Written problem - Write out everything in the material from the line containing "Remove the S&P 500 comparison with X" down to the line containing "will [x=229, y=229].", including both of those lines, with no changes.

(Source data)

···

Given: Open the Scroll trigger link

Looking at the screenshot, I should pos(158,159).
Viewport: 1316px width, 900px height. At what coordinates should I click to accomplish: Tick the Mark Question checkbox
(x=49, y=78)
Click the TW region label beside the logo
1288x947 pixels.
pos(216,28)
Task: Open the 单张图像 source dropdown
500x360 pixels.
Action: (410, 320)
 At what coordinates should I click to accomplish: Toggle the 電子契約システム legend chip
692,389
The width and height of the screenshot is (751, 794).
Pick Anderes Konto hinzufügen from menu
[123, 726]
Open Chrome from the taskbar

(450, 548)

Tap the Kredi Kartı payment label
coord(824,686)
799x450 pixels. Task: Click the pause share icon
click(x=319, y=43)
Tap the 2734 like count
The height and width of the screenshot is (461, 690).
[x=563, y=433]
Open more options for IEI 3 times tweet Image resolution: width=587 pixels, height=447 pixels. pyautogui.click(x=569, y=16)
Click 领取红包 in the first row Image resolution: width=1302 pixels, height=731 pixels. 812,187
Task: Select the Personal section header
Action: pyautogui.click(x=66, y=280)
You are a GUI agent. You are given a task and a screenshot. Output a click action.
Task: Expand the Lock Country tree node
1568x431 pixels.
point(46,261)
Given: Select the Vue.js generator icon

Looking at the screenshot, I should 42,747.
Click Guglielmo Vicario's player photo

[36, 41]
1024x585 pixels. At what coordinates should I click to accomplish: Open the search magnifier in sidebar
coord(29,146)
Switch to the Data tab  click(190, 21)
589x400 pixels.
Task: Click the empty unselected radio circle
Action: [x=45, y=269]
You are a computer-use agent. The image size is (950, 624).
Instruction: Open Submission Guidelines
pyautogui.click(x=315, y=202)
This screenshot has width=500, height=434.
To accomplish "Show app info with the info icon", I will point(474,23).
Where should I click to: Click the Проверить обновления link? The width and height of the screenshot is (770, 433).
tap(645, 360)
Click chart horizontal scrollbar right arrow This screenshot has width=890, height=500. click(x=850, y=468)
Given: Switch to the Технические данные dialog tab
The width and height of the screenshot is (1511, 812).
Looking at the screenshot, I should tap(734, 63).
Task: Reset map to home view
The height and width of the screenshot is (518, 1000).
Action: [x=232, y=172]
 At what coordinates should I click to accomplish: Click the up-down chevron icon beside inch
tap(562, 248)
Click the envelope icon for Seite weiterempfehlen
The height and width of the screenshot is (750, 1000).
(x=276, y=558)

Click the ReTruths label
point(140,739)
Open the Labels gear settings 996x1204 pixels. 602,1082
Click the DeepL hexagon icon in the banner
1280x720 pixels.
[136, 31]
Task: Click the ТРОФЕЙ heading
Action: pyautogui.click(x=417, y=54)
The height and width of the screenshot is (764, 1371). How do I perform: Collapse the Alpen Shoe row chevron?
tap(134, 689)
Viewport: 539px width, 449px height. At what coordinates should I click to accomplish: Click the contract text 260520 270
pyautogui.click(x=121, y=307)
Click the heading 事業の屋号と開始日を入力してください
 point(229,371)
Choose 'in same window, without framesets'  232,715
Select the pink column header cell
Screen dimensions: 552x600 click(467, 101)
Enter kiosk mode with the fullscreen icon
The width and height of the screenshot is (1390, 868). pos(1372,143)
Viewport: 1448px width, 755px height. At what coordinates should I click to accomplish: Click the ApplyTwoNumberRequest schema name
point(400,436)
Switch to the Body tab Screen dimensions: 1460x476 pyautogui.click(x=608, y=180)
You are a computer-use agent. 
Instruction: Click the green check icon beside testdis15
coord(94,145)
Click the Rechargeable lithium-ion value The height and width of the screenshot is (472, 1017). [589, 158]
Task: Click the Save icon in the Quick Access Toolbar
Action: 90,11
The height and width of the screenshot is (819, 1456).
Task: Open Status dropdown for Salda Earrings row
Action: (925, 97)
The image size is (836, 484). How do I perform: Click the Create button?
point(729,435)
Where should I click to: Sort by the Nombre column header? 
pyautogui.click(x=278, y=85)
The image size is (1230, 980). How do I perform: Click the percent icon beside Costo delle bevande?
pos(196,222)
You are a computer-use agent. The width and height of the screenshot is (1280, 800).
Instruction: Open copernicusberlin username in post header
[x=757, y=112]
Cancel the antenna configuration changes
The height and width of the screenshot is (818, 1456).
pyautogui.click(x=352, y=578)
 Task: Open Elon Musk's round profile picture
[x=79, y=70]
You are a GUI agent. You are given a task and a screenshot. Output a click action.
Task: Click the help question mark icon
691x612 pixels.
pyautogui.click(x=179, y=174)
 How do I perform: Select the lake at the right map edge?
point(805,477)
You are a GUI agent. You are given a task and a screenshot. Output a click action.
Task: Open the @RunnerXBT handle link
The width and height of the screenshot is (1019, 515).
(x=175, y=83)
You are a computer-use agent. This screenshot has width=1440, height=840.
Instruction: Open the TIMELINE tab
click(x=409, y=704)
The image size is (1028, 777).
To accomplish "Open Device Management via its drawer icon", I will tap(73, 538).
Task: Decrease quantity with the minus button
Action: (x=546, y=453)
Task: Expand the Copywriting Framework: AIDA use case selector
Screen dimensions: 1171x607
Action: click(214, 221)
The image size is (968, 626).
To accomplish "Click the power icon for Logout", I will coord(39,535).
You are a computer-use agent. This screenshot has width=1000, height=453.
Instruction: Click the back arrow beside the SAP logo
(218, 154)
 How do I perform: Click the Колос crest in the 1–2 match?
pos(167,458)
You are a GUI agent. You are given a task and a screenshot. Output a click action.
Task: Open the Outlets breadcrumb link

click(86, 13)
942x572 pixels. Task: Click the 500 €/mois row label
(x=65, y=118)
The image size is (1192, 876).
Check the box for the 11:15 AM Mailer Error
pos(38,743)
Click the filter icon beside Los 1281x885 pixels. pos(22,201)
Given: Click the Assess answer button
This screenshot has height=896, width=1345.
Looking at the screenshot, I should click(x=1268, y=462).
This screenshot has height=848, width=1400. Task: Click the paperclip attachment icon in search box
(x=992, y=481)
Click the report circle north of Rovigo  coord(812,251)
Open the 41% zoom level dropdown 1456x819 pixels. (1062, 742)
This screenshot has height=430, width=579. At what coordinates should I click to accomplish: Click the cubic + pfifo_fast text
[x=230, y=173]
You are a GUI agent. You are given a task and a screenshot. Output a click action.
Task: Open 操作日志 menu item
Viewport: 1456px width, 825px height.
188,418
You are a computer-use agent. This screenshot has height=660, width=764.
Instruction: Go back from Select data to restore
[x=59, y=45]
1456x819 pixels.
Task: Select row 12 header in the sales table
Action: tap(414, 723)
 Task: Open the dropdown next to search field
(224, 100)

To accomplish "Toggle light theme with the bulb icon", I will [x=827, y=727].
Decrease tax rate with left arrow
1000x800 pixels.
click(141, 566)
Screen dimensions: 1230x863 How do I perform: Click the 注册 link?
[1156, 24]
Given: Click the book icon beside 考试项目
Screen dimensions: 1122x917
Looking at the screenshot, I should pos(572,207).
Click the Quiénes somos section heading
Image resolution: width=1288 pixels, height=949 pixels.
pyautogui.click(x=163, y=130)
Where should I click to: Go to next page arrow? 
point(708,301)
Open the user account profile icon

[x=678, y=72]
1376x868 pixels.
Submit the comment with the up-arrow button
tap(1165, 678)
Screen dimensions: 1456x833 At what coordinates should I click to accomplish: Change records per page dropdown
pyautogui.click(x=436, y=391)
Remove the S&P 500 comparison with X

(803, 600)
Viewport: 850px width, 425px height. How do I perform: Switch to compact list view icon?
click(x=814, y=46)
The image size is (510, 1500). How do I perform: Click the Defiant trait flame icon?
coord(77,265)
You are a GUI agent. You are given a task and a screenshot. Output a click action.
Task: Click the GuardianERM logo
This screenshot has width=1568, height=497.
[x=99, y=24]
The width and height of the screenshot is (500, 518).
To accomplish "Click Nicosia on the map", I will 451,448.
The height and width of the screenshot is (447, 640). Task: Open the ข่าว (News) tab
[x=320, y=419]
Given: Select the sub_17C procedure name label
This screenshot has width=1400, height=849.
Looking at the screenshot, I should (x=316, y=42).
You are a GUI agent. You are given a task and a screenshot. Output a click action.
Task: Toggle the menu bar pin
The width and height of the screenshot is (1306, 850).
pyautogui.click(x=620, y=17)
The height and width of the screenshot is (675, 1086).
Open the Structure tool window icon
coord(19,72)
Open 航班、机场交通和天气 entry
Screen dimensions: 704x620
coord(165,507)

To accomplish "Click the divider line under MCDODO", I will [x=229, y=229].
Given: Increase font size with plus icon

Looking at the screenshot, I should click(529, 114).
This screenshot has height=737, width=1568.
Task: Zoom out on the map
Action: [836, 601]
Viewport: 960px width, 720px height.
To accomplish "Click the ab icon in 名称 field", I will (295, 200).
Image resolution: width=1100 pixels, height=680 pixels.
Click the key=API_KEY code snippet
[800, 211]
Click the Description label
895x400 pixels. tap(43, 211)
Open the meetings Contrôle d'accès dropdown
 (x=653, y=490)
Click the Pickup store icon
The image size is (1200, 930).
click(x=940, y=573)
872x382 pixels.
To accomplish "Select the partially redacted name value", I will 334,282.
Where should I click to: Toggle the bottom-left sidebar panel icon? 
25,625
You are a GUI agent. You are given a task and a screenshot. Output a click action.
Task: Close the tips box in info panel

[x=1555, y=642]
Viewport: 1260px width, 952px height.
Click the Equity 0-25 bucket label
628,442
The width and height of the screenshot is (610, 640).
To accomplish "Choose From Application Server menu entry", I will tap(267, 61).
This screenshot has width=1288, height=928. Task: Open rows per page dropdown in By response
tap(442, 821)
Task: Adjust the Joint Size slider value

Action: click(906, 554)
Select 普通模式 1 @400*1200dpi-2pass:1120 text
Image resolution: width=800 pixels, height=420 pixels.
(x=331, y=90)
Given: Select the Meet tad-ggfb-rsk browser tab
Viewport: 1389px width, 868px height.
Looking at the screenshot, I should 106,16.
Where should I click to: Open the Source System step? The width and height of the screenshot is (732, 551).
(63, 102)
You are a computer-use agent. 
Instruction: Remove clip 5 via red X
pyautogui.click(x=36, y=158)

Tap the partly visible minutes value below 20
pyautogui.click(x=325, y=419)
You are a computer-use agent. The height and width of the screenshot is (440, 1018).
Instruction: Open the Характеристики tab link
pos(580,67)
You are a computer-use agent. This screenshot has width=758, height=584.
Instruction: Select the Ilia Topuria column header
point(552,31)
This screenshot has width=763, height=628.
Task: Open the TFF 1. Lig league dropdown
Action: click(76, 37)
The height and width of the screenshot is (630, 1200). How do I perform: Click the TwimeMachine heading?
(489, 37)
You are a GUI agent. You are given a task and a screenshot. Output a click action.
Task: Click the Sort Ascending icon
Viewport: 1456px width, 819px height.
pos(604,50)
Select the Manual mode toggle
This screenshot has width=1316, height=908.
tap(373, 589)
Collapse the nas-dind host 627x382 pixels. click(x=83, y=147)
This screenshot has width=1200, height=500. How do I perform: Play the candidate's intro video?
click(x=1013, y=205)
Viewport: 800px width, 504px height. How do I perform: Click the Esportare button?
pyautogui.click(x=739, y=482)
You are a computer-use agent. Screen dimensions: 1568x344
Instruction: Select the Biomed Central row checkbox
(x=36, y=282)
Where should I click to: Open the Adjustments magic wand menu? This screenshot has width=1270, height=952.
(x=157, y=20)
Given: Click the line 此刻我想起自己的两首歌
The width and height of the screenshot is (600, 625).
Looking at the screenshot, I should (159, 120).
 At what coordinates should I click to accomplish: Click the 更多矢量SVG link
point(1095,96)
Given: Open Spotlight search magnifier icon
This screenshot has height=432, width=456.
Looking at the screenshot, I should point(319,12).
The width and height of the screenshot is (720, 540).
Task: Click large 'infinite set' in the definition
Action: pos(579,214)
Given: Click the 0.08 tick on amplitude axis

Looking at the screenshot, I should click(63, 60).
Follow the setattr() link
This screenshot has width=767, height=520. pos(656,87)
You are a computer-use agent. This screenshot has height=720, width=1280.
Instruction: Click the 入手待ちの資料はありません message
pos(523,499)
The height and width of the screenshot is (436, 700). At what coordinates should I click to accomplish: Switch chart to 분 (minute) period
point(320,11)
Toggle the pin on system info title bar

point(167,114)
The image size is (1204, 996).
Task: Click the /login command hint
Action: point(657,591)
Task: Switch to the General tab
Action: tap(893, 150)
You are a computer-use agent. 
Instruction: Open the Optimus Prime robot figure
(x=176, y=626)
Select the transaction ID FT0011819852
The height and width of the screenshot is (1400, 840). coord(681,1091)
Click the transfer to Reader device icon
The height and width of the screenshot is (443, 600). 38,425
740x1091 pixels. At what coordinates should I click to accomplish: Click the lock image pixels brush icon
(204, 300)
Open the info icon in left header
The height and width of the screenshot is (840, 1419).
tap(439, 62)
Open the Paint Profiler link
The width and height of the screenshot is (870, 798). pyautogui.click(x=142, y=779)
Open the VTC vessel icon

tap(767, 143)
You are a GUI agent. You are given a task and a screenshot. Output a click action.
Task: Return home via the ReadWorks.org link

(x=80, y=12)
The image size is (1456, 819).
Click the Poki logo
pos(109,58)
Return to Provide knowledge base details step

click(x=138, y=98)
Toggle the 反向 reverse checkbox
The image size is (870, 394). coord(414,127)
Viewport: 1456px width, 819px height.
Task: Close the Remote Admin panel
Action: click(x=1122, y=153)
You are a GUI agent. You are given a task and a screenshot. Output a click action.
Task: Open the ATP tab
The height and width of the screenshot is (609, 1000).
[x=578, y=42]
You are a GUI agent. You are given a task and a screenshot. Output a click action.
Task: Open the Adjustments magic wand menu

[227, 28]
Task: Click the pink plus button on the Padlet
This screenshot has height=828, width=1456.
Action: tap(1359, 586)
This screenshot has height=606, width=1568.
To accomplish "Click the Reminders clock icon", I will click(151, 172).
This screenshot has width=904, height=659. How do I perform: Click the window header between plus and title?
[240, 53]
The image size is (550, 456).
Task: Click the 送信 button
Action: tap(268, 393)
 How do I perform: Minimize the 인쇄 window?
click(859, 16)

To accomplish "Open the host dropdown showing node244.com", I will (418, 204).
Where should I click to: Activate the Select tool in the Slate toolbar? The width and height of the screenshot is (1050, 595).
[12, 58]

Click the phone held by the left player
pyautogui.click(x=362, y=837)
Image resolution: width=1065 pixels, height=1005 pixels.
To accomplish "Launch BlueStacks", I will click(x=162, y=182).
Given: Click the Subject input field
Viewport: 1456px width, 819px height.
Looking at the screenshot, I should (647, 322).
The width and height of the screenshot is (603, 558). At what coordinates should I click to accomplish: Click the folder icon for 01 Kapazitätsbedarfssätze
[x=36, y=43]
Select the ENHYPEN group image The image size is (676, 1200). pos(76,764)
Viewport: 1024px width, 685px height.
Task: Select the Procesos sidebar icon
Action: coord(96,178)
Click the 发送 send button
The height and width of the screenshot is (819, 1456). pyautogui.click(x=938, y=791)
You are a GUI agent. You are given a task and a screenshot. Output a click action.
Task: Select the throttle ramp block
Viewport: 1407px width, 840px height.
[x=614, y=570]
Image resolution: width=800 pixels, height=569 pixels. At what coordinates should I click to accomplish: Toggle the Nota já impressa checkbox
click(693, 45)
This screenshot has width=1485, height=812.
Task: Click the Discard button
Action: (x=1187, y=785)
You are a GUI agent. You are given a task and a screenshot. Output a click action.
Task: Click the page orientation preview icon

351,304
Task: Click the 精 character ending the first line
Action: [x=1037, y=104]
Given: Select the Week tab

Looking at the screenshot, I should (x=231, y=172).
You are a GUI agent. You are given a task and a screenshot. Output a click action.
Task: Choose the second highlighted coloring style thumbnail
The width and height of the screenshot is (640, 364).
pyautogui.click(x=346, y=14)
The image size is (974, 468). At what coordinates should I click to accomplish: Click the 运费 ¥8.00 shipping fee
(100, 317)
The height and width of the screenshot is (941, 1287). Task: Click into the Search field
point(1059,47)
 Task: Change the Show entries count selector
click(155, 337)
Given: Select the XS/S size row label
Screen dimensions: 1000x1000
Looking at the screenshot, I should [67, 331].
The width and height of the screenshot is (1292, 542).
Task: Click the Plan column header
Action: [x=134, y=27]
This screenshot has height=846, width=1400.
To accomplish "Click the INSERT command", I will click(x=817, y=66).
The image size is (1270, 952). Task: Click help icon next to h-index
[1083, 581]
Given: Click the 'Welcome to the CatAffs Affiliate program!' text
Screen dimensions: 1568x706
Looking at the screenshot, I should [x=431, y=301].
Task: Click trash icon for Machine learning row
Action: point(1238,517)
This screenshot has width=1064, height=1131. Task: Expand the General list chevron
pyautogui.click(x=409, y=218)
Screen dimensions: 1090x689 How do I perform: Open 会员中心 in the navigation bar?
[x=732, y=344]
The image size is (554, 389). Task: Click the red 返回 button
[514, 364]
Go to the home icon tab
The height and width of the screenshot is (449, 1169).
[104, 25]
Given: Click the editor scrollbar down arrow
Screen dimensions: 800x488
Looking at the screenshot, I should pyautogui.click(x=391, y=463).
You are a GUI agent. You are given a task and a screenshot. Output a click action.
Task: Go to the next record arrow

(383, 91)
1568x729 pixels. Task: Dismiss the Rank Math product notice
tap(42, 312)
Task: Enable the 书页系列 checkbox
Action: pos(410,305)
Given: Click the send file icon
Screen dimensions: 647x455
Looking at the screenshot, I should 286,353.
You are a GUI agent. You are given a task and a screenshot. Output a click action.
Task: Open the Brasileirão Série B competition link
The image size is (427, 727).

···

Exercise response -
Remove the S&P 500 comparison with X

(803, 600)
Viewport: 850px width, 425px height. How do I perform: Switch to compact list view icon?
click(x=814, y=46)
The image size is (510, 1500). How do I perform: Click the Defiant trait flame icon?
coord(77,265)
You are a GUI agent. You are given a task and a screenshot. Output a click action.
Task: Click the GuardianERM logo
This screenshot has width=1568, height=497.
[x=99, y=24]
The width and height of the screenshot is (500, 518).
To accomplish "Click Nicosia on the map", I will 451,448.
The height and width of the screenshot is (447, 640). Task: Open the ข่าว (News) tab
[x=320, y=419]
Given: Select the sub_17C procedure name label
This screenshot has width=1400, height=849.
Looking at the screenshot, I should (x=316, y=42).
You are a GUI agent. You are given a task and a screenshot. Output a click action.
Task: Toggle the menu bar pin
The width and height of the screenshot is (1306, 850).
pyautogui.click(x=620, y=17)
The height and width of the screenshot is (675, 1086).
Open the Structure tool window icon
coord(19,72)
Open 航班、机场交通和天气 entry
Screen dimensions: 704x620
coord(165,507)

To accomplish "Click the divider line under MCDODO", I will [x=229, y=229].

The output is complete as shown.